After a bridge, the fourth and final verse mentions Robert "Bobby" Kennedy, and ends with a description of him walking over a hill with the other three men.

Dion recording

The original version, recorded by Dion, featured a gentle folk rock production from Phil Gernhard and arrangement from John Abbott. The feeling of the song is set with a gentle oboe and violin opening then featuring harp flourishes at multiple points, including the instrumental conclusion. The song also features a flugelhorn, an electric organ, bass, and drums. Dion felt during post production that the song needed more depth and added a track featuring him playing classical guitar notably at the bridge, lead ins and the close.

Quite unlike the ethnic rock sound that Dion had become famous for in the early 1960s, and even more unlike Holler and Gernhard's previous collaboration the 1966 novelty smash "Snoopy Vs.
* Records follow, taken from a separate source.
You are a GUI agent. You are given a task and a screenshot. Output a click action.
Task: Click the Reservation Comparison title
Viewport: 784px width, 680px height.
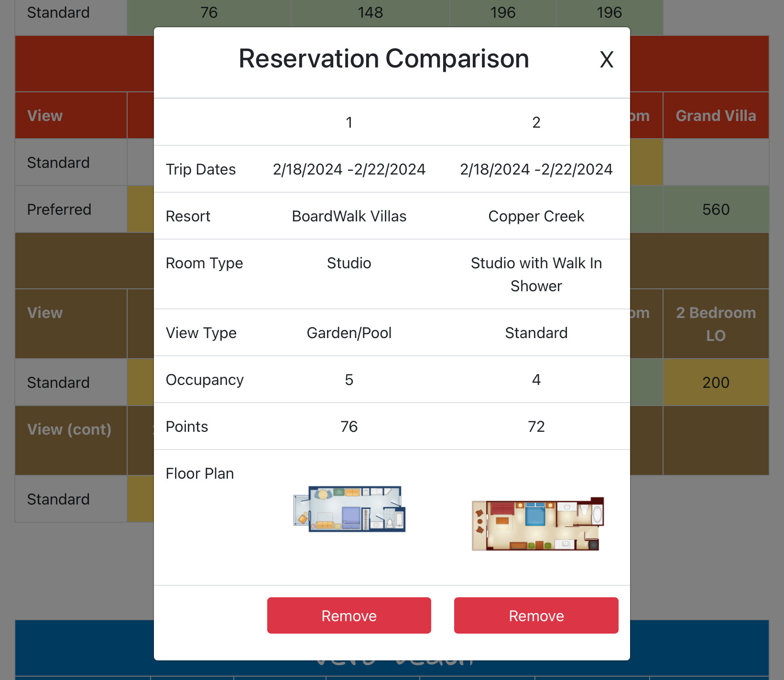click(383, 59)
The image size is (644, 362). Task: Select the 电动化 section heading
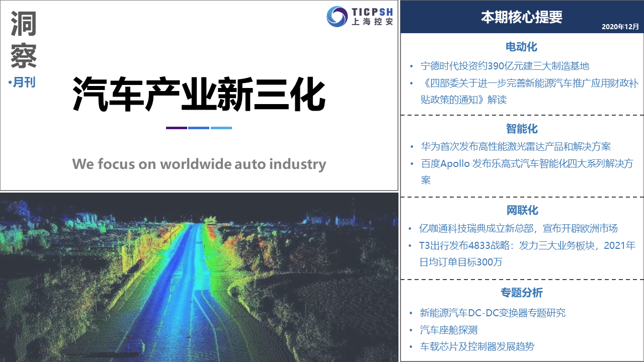521,47
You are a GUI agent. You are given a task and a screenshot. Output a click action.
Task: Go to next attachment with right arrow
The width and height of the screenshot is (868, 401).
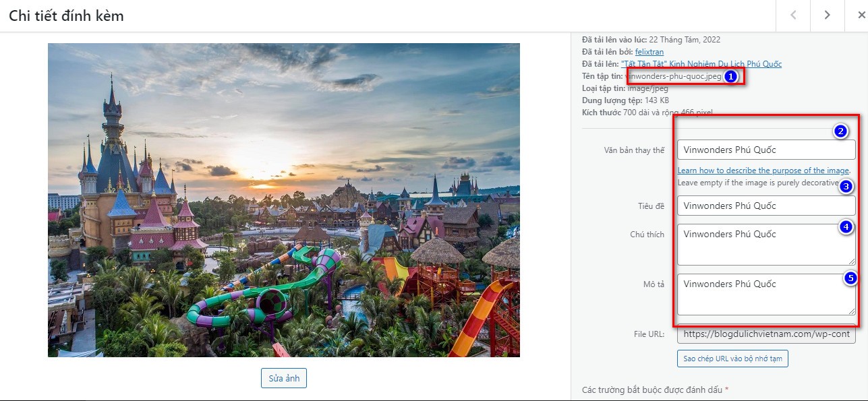click(827, 16)
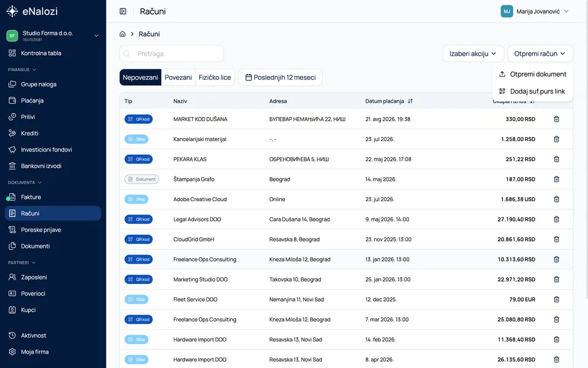Go to home via breadcrumb house icon
The width and height of the screenshot is (588, 368).
pyautogui.click(x=123, y=34)
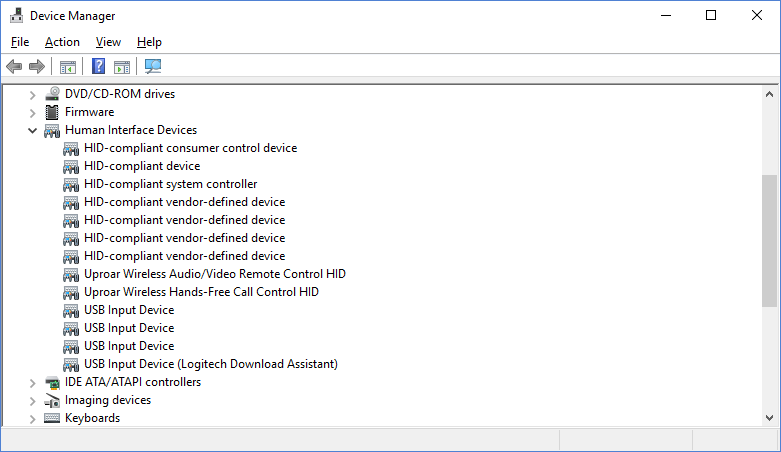Collapse the Human Interface Devices node
781x452 pixels.
(x=32, y=131)
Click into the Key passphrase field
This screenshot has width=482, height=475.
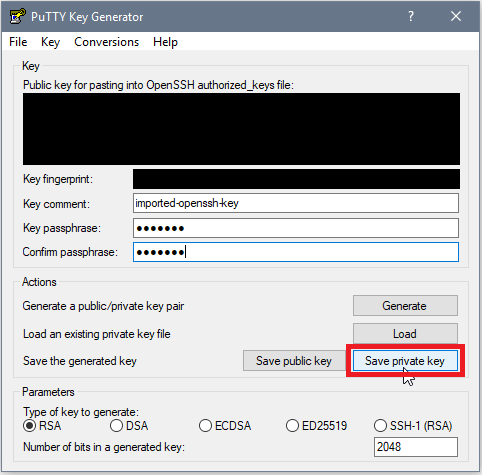296,228

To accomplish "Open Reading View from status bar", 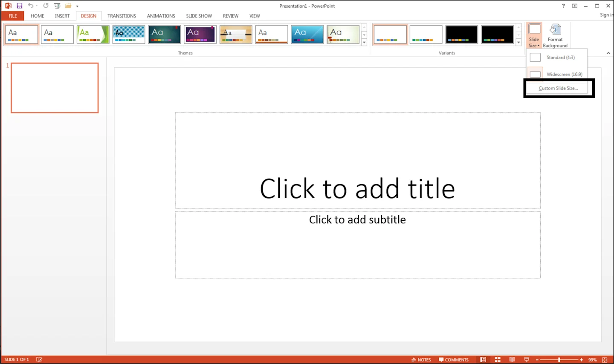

The Red Baron", "Abraham, Martin and John" nonetheless was a major American hit single in late 1968, reaching #4 on the U.S. pop singles chart, being awarded an RIAA gold record for selling a million copies. In Canada, it topped the charts, reaching #1 in the RPM 100 on November 25, 1968.[1] In 2001 this recording would be ranked number 248 on the RIAA's Songs of the Century list. The record was also popular with adult listeners, reaching #8 on Billboard's Easy Listening survey. the personnel on the original recording included Vinnie Bell and Ralph Casale on guitar, Nick DeCaro on organ and David Robinson on drums

Later recordings and performances

In April 1969 Andy Williams, a close friend of Robert Kennedy, recorded a version on his album Happy Heart, and sang the song on his show over a year after Robert Kennedy's death. Other famous late-1960s versions were recorded by Motown's Smokey Robinson & the Miracles (whose cover also became an American Top 40 single in 1969, reaching #33) and Marvin Gaye (whose cover became a top-ten hit (#9) in the United Kingdom in 1970). Gaye's version was never released in the U.S. as a single but was featured on his 1970 album, That's the Way Love Is, and was one of his first experiments with social messages in his music which would culminate in his legendary 1971 album, What's Going On.

In addition, comedian Moms Mabley performed a version that hit the U.S. Top 40, reaching #35 in 1969 and earning her the distinction of being the oldest living person to appear on a Hot 100 top 40 hit, a record that still stands. This version was featured on the soundtrack of Brazilian soap opera Beto Rockfeller (1968–1969). Harry Belafonte recorded the song for his 1970 album Belafonte by Request. Soul singer Wilson Pickett recorded a version of the song in 1970 titled "Cole, Cooke and Redding" in which the lyrics were changed to pay tribute to deceased performers Nat "King" Cole, Sam Cooke and Otis Redding. In 1970, Leonard Nimoy covered a version of this song in his album The New World of Leonard Nimoy.

During a 1981 tour, Bob Dylan sang the song in concert.

Subsequently, various artists have performed or recorded their renditions of the song, including the likes of Bon Jovi and Emmylou Harris, who performed it as part of a medley with the Nanci Griffith song "It's a Hard Life Wherever You Go" on her 1992 At the Ryman concert recording. Marillion have played the song in acoustic and electric versions; one such hybrid performance can be heard on their 1999 Unplugged at the Walls album.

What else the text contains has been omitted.